Please upgrade your web browser software



Promoting cooperation to maintain and
enhance environmental quality
Introduction to habitat restoration > History and legislative background
 

Habitat restoration has happened—albeit to a limited degree—almost since people began severely altering the region's habitats. In the nineteenth and early twentieth centuries, people built wooden fish ladders in New England to allow herring to pass over dams.

But land development and commercial uses of coastal and marine habitats clearly took priority over fish and wildlife. Until midway through the twentieth century, coastal habitats were destroyed on an enormous scale. Rivers were dammed and polluted, salt marshes were filled for construction, and seagrass beds were dredged for harbors and channels.

As early as 1950, the United States Congress, recognizing that habitat loss and overfishing were causing declines in recreational fish species, passed the Sportfish Restoration Act. The Act provided funding for restoration and management of fisheries and fish habitat, and led to significant improvements in the technology of fish passage. Many fish ladders now operating were built with Sportfish Restoration Act funds, which continue to support restoration and management of recreational fisheries.

Beginning in the late 1960s, the first wave of modern environmental legislation slowed the pace of destruction. Among the important pieces of U.S. legislation were the Clean Water Act, the Clean Air Act, and the Coastal Zone Management Act. These laws greatly reduced air and water pollution, and regulated activities with the potential to harm habitats, such as filling of wetlands, coastal construction, and pesticide use.

A second wave of environmental legislation in the 1980s and early 1990s emphasized restoring historical damage to the environment. Superfund mandated the cleanup of contaminated sites and included provisions for restoration of natural resources. The Oil Pollution Act provided for the restoration of habitats damaged by oil spills, and the Coastal Wetlands Planning, Protection, and Restoration Act funded restoration of coastal wetlands.

The Clean Water Acts wetlands mitigation provisions and the first Bush Administration's "no net loss" wetlands policy provided further impetus for wetland restoration. The National Estuary Programs identified habitat loss as an issue common to estuaries nationwide, and the Water Resources Development Act authorized the U.S. Army Corps of Engineers to undertake environmental restoration projects. As recently as 2000, Congress passed the Clean Water and Estuaries Act, authorizing new federal funds for the restoration of coastal habitats.
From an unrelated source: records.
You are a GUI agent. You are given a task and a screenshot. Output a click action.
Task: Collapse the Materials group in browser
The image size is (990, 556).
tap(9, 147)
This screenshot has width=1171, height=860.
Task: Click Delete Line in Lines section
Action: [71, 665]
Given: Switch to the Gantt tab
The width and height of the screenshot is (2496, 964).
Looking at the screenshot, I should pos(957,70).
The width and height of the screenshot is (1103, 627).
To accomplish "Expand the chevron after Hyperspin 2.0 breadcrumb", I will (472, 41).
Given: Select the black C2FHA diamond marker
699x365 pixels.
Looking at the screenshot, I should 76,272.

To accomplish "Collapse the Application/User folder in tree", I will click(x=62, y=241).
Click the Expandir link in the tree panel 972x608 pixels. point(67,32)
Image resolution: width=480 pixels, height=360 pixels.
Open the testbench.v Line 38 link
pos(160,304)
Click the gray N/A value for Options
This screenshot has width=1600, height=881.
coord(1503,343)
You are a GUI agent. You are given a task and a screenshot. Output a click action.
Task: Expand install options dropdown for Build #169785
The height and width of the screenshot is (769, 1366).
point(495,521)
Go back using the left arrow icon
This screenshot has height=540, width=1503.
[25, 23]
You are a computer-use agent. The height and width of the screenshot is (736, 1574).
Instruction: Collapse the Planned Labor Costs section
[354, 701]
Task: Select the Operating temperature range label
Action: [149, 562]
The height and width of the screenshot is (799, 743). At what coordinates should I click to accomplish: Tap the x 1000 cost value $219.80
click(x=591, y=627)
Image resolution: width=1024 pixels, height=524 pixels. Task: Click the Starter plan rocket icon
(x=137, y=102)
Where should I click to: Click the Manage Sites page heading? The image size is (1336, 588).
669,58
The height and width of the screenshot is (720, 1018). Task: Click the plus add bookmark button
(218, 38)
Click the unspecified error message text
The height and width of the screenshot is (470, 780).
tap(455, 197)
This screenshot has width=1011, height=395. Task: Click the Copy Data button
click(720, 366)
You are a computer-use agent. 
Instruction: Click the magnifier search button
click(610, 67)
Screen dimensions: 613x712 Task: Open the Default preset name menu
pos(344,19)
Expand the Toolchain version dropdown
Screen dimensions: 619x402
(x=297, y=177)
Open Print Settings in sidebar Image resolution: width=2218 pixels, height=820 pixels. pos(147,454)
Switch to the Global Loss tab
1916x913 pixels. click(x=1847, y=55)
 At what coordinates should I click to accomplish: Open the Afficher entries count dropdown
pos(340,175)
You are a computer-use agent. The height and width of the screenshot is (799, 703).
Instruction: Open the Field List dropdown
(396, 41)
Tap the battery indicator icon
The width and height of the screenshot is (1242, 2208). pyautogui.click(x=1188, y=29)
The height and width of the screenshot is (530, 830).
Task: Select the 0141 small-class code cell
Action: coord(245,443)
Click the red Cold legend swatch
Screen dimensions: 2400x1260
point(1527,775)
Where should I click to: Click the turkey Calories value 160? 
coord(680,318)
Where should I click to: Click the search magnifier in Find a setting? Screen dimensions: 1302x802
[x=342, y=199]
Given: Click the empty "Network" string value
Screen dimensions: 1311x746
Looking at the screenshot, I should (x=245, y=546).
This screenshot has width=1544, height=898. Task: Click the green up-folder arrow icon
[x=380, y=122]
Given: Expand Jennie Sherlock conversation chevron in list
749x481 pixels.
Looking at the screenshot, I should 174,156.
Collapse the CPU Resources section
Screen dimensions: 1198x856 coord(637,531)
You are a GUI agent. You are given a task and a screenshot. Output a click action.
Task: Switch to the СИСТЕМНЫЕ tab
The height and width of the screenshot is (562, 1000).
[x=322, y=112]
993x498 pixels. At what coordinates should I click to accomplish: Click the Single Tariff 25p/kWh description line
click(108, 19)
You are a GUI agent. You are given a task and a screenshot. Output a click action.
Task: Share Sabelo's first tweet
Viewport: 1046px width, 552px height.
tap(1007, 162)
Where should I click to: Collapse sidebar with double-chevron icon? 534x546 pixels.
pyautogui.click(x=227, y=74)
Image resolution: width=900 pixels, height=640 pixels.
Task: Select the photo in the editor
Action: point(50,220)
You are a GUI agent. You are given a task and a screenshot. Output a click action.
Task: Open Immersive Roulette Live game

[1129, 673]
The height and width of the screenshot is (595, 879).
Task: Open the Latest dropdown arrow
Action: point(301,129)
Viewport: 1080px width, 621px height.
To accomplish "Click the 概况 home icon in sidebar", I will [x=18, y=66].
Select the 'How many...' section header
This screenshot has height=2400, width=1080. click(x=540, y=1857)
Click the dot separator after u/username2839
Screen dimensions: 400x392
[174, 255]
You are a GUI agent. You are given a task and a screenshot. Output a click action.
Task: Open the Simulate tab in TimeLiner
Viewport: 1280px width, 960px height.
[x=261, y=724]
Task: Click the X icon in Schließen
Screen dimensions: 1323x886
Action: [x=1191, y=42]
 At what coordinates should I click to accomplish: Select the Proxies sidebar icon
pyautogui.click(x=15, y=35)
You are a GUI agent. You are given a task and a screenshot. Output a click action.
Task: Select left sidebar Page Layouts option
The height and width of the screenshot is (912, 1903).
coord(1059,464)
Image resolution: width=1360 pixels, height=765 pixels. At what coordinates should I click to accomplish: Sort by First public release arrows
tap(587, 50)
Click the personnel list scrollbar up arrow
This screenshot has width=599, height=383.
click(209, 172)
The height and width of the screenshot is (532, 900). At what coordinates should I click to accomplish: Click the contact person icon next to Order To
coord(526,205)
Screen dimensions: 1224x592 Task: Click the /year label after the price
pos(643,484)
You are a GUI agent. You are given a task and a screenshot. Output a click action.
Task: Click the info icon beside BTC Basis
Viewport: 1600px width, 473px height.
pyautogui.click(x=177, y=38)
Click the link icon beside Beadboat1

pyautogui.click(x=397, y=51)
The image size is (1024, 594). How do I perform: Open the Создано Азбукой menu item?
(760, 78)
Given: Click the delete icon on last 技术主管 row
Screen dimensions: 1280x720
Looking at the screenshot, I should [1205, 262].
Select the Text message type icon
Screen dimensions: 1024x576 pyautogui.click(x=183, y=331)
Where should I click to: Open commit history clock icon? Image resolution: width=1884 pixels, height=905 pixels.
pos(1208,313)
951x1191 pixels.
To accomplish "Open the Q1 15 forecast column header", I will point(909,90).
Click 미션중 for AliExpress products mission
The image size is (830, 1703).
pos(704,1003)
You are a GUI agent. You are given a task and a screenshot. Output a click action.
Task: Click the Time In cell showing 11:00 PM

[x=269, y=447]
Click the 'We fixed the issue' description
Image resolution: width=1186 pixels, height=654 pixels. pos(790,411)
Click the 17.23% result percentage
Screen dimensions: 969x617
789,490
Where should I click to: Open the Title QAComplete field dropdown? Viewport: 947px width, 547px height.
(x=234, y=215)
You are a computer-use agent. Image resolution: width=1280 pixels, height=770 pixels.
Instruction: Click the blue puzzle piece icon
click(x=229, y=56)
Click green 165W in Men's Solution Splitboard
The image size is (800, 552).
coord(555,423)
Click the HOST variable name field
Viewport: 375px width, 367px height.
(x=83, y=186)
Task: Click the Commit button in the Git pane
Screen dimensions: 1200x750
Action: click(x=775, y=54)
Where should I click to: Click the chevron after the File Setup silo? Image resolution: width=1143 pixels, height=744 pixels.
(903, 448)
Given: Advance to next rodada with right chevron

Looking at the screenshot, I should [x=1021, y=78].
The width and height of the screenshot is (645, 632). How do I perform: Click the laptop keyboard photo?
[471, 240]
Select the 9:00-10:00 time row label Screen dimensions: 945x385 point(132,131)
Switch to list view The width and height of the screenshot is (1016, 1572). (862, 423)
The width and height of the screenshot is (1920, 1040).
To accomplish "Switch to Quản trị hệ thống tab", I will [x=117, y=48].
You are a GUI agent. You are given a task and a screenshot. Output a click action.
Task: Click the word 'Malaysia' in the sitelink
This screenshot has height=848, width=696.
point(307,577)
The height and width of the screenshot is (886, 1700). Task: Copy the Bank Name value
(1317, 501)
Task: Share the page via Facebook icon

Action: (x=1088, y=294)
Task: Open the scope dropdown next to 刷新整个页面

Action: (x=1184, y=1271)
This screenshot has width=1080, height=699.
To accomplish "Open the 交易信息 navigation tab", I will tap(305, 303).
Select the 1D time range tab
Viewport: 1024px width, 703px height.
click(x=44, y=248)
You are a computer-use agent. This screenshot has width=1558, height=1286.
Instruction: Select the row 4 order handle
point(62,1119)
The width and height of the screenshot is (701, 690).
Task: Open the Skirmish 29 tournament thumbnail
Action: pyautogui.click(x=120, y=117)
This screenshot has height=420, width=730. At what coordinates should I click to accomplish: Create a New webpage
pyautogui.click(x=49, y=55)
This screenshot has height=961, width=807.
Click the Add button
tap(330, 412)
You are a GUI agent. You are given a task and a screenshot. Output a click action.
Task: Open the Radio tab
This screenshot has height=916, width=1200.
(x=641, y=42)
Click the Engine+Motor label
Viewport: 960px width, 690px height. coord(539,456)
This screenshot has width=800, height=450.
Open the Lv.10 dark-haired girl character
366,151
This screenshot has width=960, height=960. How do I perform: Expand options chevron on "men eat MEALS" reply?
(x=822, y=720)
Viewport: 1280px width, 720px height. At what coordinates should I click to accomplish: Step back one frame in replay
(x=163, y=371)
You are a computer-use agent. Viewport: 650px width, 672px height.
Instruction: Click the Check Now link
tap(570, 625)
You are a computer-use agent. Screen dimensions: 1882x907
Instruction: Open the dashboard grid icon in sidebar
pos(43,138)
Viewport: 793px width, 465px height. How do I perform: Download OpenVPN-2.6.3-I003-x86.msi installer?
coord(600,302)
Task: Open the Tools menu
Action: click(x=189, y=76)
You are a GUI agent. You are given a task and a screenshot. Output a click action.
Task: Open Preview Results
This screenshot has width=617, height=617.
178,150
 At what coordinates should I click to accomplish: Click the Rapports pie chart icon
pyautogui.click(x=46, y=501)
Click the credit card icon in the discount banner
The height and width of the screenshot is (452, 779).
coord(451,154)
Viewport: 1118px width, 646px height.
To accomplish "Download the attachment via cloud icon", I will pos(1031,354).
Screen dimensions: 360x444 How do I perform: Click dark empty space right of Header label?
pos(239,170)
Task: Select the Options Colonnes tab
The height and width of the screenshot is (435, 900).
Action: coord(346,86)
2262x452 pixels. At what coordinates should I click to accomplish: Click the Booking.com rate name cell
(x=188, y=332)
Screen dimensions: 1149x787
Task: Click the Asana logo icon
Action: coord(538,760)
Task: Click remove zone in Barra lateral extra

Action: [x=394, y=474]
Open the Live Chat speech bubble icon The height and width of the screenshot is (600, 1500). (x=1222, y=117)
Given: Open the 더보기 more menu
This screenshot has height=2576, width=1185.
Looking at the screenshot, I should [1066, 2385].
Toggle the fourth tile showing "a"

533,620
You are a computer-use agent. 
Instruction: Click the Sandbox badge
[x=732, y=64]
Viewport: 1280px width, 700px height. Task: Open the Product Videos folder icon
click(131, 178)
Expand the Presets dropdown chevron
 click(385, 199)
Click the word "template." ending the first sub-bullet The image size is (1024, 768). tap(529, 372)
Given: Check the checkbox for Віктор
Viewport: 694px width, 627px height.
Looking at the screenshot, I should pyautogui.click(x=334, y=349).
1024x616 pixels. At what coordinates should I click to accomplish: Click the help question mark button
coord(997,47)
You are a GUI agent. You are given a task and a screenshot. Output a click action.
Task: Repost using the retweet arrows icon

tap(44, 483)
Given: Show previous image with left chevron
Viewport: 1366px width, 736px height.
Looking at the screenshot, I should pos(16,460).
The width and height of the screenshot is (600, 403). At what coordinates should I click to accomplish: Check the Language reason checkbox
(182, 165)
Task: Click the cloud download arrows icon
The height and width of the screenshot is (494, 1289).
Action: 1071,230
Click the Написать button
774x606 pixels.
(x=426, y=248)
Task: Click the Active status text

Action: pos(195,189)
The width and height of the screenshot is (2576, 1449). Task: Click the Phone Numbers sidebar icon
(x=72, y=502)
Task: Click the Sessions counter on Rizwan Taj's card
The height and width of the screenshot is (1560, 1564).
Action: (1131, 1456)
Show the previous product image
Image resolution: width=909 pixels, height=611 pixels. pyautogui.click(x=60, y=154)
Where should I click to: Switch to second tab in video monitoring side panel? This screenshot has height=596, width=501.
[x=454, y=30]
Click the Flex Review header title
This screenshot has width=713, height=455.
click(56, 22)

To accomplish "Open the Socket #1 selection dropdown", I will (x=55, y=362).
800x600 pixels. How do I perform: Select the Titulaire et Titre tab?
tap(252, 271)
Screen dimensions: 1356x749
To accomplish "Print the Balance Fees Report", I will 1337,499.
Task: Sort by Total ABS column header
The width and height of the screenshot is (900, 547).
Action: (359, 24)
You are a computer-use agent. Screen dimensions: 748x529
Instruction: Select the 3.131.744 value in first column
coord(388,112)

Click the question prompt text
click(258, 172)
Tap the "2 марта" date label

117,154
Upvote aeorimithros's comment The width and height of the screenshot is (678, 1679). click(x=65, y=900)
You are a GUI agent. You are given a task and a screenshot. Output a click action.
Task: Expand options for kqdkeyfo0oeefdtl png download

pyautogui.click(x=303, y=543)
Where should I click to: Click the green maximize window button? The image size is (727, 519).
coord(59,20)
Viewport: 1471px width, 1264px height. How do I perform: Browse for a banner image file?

Together, the laws and programs established mandates and funding for state and federal agencies in the United States to restore coastal habitats. By the early 1990s, coastal habitat restoration projects began to occur in the northeastern United States. Today state and federal agencies fund many partnerships for habitat restoration. Universities provide scientific expertise, community and environmental groups offer logistical support and volunteer involvement, and municipal public works departments and private contractors assist with implementation.